U.S. Patent Publication No. 2006/0037782, published on Feb. 23, 2006 to P. S. Martin-Marshall, describes a monitoring system for a rotating diverter head for use in an oil well. The system includes a pressure sensor which is mounted beside the stripper rubber which contacts the drill pipe. An increase in the pressure monitored provides early warning of degradation or imminent failure of the seal.
It is an object of the present invention to provide a method and apparatus for containing the flow of fluids resulting from a damaged wellhead and/or blowout preventer.
Another object of the present invention to provide an apparatus that is attachable to a lower marine riser package and into the blowout preventer and/or wellhead so as to contain the flow of fluid in the event of a failure of the blowout preventer and/or wellhead.
It is another object of the present invention to provide a method and apparatus that can recover substantially all of the fluids flowing from the damaged blowout preventer and/or wellhead and for preventing the mixing of such fluids with seawater.
It is another object of the present invention to provide an apparatus and method that is of a cost low enough to allow for rebuilding the system and for keeping the system on the rig or at a shorebase for multiple rigs in an area.
It is still further object of the present invention to provide an apparatus and method that allows for a very quick response.
It is still the further object of the present invention to provide an apparatus and method for diverting the flow of fluids from a damaged blowout preventer and/or wellhead which can be installed while the well is flowing out.
Still another object of the present invention to provide an apparatus and method for diverting fluids from a damaged blowout preventer and/or wellhead that allows for the use of chokes and outlet valves to test for a compromised well integrity.
These and other objects and advantages of the present invention will become apparent from a reading of the attached specification and appended claims.
The present invention is an apparatus for diverting the flow of fluids from a damaged wellhead or blowout preventer which comprises a blowout preventer stack, a lower marine riser package affixed to the blowout preventer stack and extending upwardly therefrom, an elongate member affixed to the lower marine riser package at an end opposite the blowout preventer stack, and a tubular member extending through a portion of the interior of the elongate member. The tubular member extends through a portion of the interior passageway of the lower marine riser package. The tubular member has an open end within the interior passageway of the lower marine riser package. At least one of the lower marine riser package or the elongate member has a seal extending around an exterior of the tubular member so as to allow the fluids to flow through a passage in the tubular member.
A first outlet is in communication with the passage of the tubular member. This first outlet extends outwardly of the elongate member. The first outlet has a valve cooperative therewith so as to control the fluids from the passage of the tubular member through the outlet. A second outlet is in communication with the passage of the tubular member. The second outlet extends outwardly of the elongate member. The first and second outlets extend radially outwardly of the elongate member in generally opposite directions.

### Tasks to complete
**a)** Render the records from the line with "Image resolution: width=1366 pixels, height=702" up to and including the line with "objects by scuplting" as a JSON list of strings, one string per line, with blank lines left out.
**b)** Write the next part of the patent text on diverting fluids from a damaged wellhead, beginning after its final sentence.

### Entries provided
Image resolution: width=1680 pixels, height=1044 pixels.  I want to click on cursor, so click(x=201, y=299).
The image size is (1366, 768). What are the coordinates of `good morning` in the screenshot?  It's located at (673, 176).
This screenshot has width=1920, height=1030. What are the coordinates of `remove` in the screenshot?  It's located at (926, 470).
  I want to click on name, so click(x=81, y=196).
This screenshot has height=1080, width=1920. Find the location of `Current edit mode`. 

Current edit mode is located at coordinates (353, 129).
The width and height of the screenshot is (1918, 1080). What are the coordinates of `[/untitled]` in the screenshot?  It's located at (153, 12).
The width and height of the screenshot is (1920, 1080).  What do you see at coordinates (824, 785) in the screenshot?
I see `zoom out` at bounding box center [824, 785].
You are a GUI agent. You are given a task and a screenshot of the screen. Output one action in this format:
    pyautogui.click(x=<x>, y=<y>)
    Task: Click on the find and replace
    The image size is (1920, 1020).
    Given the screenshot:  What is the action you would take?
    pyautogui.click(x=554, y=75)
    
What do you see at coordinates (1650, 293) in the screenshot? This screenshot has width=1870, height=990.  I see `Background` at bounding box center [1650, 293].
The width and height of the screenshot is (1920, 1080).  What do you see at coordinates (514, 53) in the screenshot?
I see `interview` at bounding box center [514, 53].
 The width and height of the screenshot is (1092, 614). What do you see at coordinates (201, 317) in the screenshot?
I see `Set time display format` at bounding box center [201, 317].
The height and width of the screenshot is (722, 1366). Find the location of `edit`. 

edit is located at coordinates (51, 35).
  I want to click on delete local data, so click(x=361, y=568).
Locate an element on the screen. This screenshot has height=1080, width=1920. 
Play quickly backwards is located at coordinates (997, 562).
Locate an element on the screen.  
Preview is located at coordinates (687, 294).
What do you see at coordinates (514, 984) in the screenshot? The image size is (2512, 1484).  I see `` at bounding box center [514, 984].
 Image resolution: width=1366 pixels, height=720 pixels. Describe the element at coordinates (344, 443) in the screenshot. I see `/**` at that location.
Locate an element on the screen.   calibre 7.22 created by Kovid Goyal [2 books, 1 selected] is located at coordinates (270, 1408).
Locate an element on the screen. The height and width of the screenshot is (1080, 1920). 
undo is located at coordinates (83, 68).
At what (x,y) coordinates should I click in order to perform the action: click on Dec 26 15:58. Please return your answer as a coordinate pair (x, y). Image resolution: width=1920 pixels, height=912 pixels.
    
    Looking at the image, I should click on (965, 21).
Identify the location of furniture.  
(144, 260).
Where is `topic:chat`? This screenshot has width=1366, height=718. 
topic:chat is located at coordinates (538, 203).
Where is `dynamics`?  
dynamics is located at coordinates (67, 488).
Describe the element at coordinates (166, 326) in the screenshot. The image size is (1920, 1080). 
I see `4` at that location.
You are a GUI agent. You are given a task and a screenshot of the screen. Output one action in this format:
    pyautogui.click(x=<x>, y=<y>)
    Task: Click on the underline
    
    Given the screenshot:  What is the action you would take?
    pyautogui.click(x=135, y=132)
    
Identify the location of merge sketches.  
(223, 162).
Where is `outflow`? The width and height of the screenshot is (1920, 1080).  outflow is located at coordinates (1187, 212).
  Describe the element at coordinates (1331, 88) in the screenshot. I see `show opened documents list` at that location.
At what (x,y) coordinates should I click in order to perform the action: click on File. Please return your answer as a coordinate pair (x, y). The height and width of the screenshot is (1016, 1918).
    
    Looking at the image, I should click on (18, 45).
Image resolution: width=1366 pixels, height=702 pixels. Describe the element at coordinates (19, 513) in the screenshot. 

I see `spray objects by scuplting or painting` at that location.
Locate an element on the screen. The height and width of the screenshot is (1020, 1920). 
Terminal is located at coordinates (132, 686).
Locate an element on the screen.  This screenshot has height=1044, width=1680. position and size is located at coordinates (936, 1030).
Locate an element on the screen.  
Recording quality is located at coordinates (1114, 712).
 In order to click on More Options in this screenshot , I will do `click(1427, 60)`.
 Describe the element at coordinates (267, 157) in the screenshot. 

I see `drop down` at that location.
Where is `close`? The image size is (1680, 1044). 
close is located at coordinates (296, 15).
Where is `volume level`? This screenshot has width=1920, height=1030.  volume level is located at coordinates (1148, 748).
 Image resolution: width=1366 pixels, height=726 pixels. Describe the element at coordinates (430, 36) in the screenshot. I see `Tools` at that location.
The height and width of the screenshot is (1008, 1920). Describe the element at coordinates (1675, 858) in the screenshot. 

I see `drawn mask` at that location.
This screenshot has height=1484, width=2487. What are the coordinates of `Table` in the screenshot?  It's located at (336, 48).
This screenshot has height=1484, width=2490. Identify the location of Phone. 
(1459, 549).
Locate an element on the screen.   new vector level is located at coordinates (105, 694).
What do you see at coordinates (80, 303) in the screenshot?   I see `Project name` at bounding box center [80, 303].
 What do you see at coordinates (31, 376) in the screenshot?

### Expected results
**a)**
[
  "Image resolution: width=1366 pixels, height=702 pixels. Describe the element at coordinates (19, 513) in the screenshot. ",
  "I see `spray objects by scuplting or painting` at that location."
]

**b)**
The seal can be an annular member positioned in the lower marine riser package. The annular member is movable between an open position allowing the fluids to flow around an exterior of the tubular member and a closed position in liquid-tight relationship against an exterior of the tubular member. The tubular member defines an annulus within the interior passageway of the lower marine riser package. The lower marine riser package has a fluid line connected to and in selective communication with the annulus.
The elongate member has a plug extending across an interior thereof in a location above the tubular member. The elongate member is in flanged connection with the lower marine riser package. The lower marine riser package has a flex joint therein. The tubular member has a seal extending therearound in a location above the flex joint. The seal is in liquid-tight sealing relation with at least one of a wall surrounding the interior of the elongate member and a wall surrounding the interior passageway of the lower marine riser package. The elongate member has a connector therein thereof suitable for connection to a riser assembly.
Within the concept of the present invention, this apparatus can also be connected to a damaged wellhead. In this arrangement, the lower marine riser package is affixed to the damaged wellhead.
The present invention is also a process of diverting fluids from a damaged blowout preventer or wellhead. This process includes the steps of: (1) installing a tubular member within an interior of an elongate member such that the end of the tubular member extends outwardly of a first end of the elongate member; (2) affixing in a lower marine riser package to the first end of the elongate member such that the inlet of the tubular member is positioned within an interior passageway of the lower marine riser package; (3) connecting a riser to a second end of the elongate member; and (4) affixing the lower marine riser package to the blowout preventer or to the wellhead such that the interior passageway of the lower marine riser package is in communication with the fluid passageway of the blowout preventer of wellhead.
The exterior of the tubular member is sealed within the lower marine riser package so as to cause fluid in the interior passageway of the lower marine riser package to flow through a passage of the tubular member. The fluid from the interior passageway of the lower marine riser package is diverted outwardly through the outlet of the tubular member. A valve associated with the outlet of the tubular member is opened so as to allow the fluid to pass outwardly therethrough.
This foregoing section is intended to describe, with particularity, the preferred embodiments of the present invention. It is understood that modifications to these preferred embodiments can be made within the spirit of the present invention. As such, this section should not be construed, in any way, as limiting of the broad scope of the present invention. The present invention should be limited by the following claims and their legal equivalents.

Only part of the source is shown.